Но почему-то вдруг сосна, так же невероятно быстро, как и выросла, засохла. Она высохла вся, сверху донизу. И замерла причудливым голым гигантом, скрипя на ветру. И папа уже собирался спилить сосну, как вдруг…
Правда, когда говорят, что что-то происходит вдруг, то замирает сердце? В такие моменты ты что-нибудь предчувствуешь? Что-то не очень хорошее? Сейчас именно такой момент…
Папа сидел у постели своей беременной жены, которая прилегла отдохнуть, ведь ей уже тяжеловато было носить свой большой животик. Она уже собиралась рожать, подсчитывала дни. И частенько ложилась отдыхать. Вот и в этот вечер она легла ещё не спать, а именно полежать. Они были в комнате на втором этаже с окном, из которого была видна сосна. Рядом с мамой был её дорогой мужчина, он гладил её, они разговаривали, улыбались, перебирали имена для дочки.
Тогда они уже знали, что у них будет дочка. Им об этом сказали в больнице для мам. И они вспоминали все хорошие имена для девочек. И решили, что, может быть, мо-ожет быть, назовут девочку Эммой. Просто маму звали Эммануэль, а фамилия у них с папой была Нуэль. И была мама Эммануэль Нуэль. А девочка бы стала Эмма Нуэль. Почти как мама. Это не был главный вариант, это был один из возможных вариантов. Но папа потом выбрал именно этот вариант. После того, как сосна упала…
Они были в комнате на втором этаже своего дома.
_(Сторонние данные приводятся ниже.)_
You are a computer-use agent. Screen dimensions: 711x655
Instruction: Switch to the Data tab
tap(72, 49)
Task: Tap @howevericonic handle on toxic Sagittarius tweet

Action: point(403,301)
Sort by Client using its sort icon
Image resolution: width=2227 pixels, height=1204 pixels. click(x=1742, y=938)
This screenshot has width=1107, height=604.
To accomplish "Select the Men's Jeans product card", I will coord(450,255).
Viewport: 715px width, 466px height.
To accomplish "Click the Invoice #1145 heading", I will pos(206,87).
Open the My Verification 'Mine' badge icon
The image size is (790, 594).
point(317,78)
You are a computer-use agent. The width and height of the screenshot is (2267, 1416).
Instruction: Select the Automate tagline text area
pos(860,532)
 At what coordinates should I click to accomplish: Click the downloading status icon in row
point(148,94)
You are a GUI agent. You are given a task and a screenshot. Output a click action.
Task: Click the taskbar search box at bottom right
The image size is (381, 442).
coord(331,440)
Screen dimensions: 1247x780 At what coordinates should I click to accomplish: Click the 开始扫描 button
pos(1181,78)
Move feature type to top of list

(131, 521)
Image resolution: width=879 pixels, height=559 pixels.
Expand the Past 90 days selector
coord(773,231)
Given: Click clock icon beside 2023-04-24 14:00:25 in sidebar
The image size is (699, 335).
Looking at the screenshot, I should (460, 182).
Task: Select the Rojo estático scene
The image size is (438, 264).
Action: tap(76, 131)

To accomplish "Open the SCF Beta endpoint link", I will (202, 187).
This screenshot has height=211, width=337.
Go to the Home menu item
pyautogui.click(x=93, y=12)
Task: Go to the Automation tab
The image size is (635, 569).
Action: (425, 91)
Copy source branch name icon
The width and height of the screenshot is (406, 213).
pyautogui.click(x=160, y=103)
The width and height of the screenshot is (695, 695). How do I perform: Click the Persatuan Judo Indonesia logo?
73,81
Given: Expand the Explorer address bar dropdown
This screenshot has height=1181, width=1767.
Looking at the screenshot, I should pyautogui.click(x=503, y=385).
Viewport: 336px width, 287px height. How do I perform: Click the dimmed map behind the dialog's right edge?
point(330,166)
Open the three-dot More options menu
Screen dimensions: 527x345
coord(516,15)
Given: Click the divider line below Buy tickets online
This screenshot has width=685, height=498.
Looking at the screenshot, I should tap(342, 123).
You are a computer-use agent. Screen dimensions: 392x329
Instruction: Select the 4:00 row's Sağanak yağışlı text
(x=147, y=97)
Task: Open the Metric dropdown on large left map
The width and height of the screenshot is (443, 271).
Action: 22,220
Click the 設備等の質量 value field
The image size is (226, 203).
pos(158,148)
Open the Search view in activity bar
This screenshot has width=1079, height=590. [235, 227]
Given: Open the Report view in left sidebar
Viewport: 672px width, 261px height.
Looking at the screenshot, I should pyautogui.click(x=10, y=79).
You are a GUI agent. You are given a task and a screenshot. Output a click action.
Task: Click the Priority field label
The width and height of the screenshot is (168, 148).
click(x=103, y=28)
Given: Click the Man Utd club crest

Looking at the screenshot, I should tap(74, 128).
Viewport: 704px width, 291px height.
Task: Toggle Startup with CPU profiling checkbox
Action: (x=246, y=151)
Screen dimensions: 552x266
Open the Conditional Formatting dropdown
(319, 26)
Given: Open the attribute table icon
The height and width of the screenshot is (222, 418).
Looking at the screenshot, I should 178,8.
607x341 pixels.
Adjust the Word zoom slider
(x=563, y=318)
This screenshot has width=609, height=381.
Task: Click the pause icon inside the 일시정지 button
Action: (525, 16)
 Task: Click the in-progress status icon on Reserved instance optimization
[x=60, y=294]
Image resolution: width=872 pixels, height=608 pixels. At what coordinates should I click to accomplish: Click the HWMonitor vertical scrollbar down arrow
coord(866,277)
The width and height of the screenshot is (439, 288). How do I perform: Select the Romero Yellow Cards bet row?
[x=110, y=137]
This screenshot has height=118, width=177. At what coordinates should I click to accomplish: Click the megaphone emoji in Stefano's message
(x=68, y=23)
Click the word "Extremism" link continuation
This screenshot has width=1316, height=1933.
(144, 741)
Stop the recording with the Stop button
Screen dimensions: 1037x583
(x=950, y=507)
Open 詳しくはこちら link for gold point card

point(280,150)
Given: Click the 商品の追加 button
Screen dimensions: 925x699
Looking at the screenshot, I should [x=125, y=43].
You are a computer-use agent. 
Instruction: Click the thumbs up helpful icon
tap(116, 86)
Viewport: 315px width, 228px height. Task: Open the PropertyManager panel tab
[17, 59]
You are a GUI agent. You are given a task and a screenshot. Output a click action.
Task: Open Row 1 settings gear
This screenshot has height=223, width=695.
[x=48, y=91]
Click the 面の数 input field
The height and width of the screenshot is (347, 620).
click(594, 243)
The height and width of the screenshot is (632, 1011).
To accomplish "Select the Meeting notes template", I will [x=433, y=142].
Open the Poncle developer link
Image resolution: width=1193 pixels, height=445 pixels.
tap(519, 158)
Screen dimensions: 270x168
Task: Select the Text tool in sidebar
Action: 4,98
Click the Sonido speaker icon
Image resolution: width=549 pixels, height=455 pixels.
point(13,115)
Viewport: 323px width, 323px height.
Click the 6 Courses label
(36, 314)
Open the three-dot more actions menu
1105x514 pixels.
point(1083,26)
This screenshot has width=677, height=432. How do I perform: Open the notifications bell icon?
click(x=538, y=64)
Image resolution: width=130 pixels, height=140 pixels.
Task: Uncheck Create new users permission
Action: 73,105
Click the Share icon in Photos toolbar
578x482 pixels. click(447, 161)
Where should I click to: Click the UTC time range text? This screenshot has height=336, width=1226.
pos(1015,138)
Мама лежала на кровати животиком кверху, папа сидел у её ног. Вдруг раздался треск и звук падения, сопровождающийся древесным визгом, который выворачивал уши. Они посмотрели в окно. Падала сосна. Падала на дом. Падала быстро.
Сосна упала на дом, большая ветка пробила крышу, прошила насквозь чердак и потолок комнаты, и острым своим концом, на котором сохранилась капелька смолы, воткнулась в живот мамы. Та даже не закричала, а распахнула глаза, скрючила пальцы, подтянула колени и широко открытым ртом стала со свистом и шипением втягивать воздух. Папа вскочил и, сжав зубы от боли, как будто он сдерживал спиной поезд, давая возможность ребёнку уйти с рельсов, схватил ветку и не пускал её ниже. Сосна давила. Папа не давал. Сосна скрипела, ломая чердачные переборки. Папа стонал, оставляя на ветке кровавые следы. Ветка медленно протыкала маму насквозь, выходя с другой стороны кровати и упираясь в пол. Мамина кровь смешалась с папиной…
Врачи спасли маму, а ребёнка ветка чудом не задела. Но состояние мамы становилось плохим. У неё очень сильно стали неметь руки и ноги. Невыносимо чесалось всё тело. А однажды утром они увидели, что она покрывается корой. Древесной корой. Очень быстро покрывается древесной корой. А из глаз, поменявших свой цвет на янтарный, текли не слёзы, а смола. И она уже не могла шевелиться без скрипа. А ходить совсем перестала. Похоже, она навсегда замирала в причудливой позе, а ребёнок всё ещё был в ней.
И тогда ребёнка решили вытащить из мамы. Для этого нужно было разрезать живот, пока он весь не покрылся корой. Положили одеревеневшую маму на операционный стол и только поднесли к ней свои хирургические инструменты, как она словно захлопнулась! Последний участок кожи на животе разом покрылся толстым слоем коры. И мама перестала издавать звуки. Теперь она уже и не была мамой в полном смысле этого слова, потому что перед врачами лежал ствол дерева в форме женского тела. Просто в ней, нет, в нём был ребёнок, сердце ребёнка стучало, это показывали датчики, оставшиеся под маминой корой.